Today, I did a bandwidthTest example on my machine and graphic device, But I little bit confused.
My mother board has PCI-E gen2 x 16 and my Graphic card is GTX260.
Thus, the expected bandwidth between host and device is over 5GB/s.
However the result is not, it was around 2GB/s
I found --memory=pinned option, and i got the 5.5GB/s result.
I searched what pinned memory is and I’ve just found a reply in this forum, it’s below
If the above is true, why do we always allocate host memory through cudaMallocHost?
I think it can be faster than pageable memory transfer.
[b]And, how much pinned memory can i allocate?
does it depend on Graphic device or Host(OS?)?[/b]
Would you tell me?
pinned (non-pageable) memory cannot be paged out by the OS. When you allocate too much pinned memory, your computer may become unstable. That is why it is up to the programmer to choose which memory he allocates as pinned memory.
On Core i7, the host memory bandwidth is much higher, there the difference between pinned and pageable is much lower.

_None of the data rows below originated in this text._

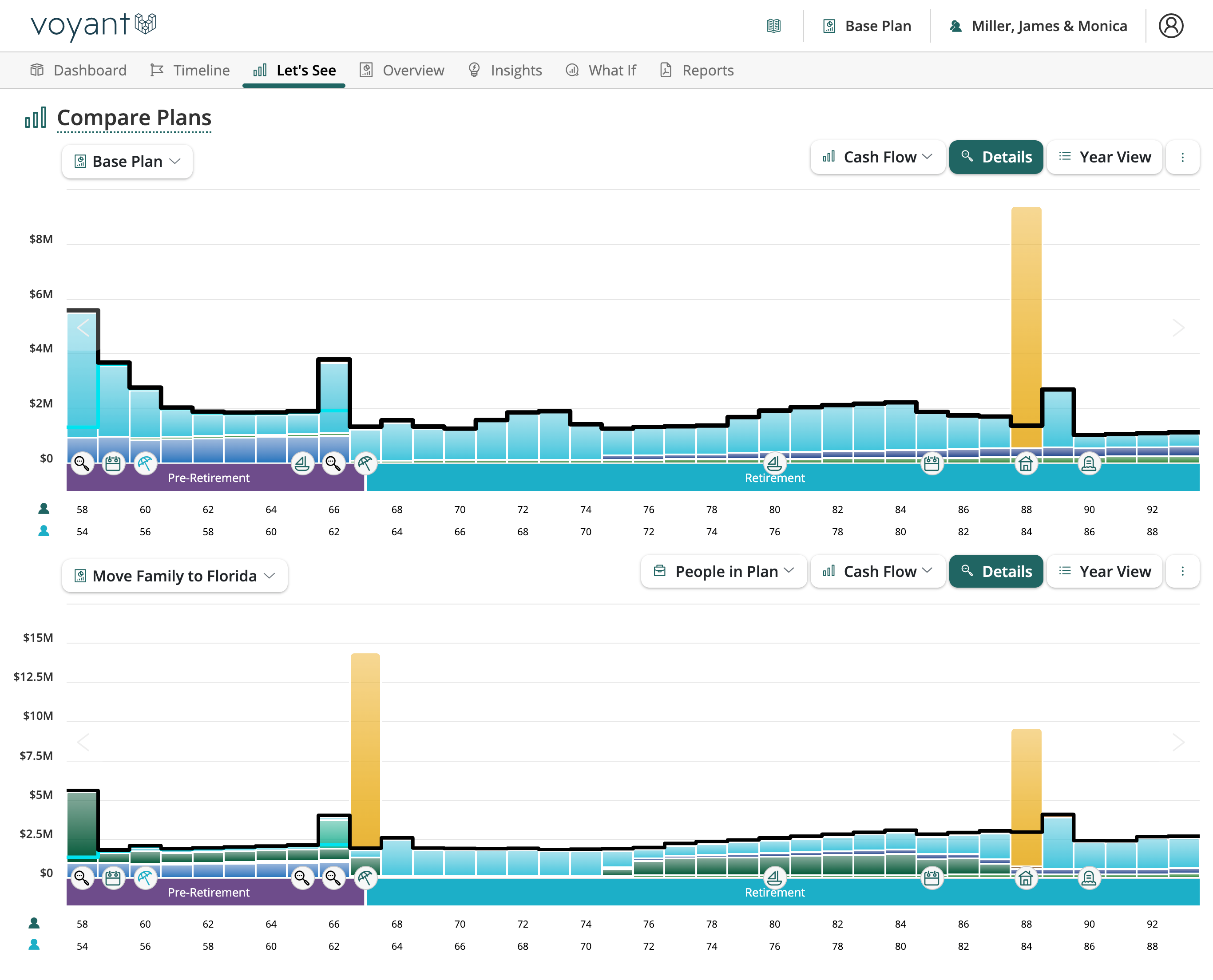Toggle Details on Move Family to Florida chart
Image resolution: width=1213 pixels, height=980 pixels.
(x=995, y=571)
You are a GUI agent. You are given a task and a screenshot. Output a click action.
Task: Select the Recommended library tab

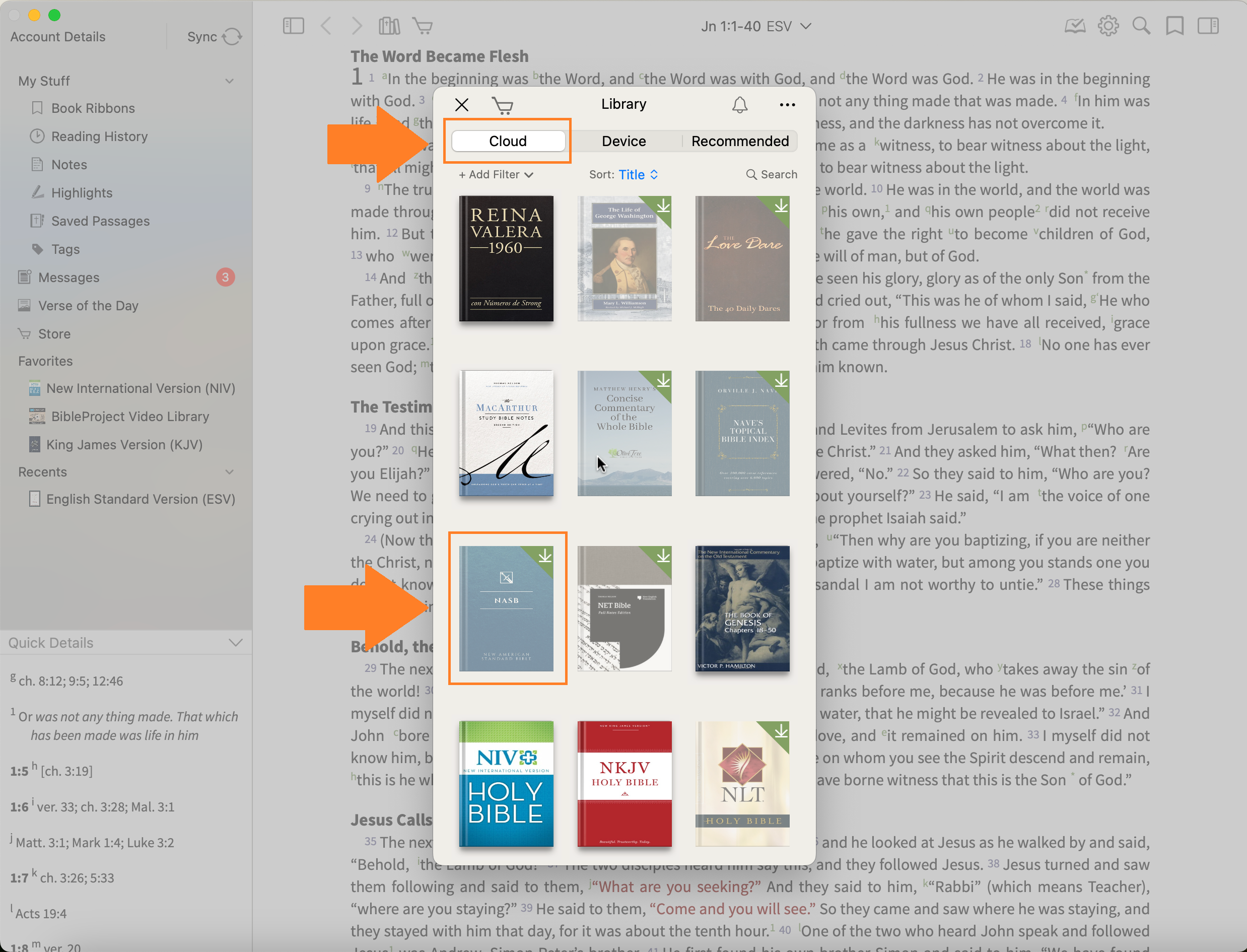click(739, 141)
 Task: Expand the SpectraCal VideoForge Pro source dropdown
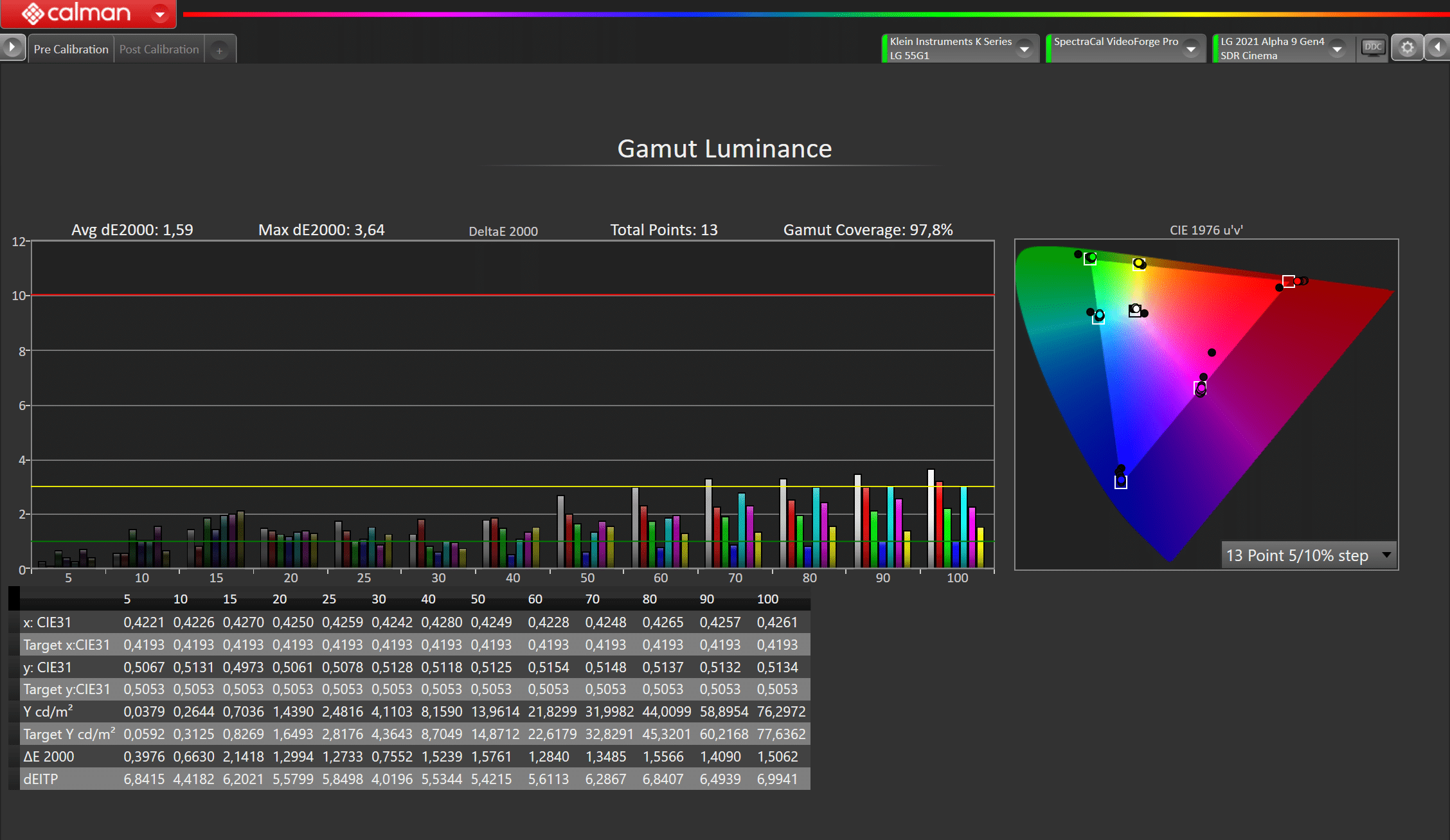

There is an additional issue related to pageable vs non-pageable memory, that I would happy to have some insight from NVIDIA people. According to Cuda 2.0 documentation Async memory transfers between host and device are supported only for non-pageable (pinned) memory allocated with cudaMallocHost. There is any chance that new Cuda releases would support such Async memory transfers also for standard pageable memory?